__REQUIRED ACTION__
Whenever a line carries the word "Derneği", pull it out of the entries.
==== PROVIDED DATA
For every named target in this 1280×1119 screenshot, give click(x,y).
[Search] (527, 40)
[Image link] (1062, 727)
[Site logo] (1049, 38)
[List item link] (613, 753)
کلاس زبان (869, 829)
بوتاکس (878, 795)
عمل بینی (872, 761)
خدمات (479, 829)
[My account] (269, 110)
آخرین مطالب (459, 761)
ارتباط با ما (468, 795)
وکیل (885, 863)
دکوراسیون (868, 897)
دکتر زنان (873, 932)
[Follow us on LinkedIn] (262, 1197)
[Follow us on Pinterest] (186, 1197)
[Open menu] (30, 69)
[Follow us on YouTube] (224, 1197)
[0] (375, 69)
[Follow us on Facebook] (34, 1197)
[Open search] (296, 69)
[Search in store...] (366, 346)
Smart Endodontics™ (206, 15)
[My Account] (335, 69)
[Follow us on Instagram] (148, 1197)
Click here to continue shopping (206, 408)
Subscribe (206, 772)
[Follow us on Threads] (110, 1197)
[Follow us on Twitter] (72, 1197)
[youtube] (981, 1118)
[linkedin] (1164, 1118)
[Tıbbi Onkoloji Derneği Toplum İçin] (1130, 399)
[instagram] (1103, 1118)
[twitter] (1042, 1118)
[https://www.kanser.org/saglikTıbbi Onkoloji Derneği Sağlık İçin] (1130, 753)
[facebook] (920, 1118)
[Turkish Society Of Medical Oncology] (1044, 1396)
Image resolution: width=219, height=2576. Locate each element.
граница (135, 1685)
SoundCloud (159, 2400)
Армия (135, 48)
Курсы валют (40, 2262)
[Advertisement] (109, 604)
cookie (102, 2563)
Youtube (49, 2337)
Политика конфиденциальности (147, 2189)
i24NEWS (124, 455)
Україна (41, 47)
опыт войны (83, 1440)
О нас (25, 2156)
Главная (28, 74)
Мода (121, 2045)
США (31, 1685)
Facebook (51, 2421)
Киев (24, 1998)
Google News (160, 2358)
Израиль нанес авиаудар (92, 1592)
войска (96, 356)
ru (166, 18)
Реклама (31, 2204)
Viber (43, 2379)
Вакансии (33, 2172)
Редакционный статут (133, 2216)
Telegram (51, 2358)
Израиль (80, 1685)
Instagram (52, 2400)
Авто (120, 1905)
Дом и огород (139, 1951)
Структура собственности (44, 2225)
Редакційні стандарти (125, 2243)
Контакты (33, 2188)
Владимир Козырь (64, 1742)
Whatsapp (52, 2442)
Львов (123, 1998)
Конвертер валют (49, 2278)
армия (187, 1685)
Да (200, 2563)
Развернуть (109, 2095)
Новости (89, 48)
========
__TASK RESPONSE__
[Tıbbi Onkoloji Derneği Toplum İçin] (1130, 399)
[https://www.kanser.org/saglikTıbbi Onkoloji Derneği Sağlık İçin] (1130, 753)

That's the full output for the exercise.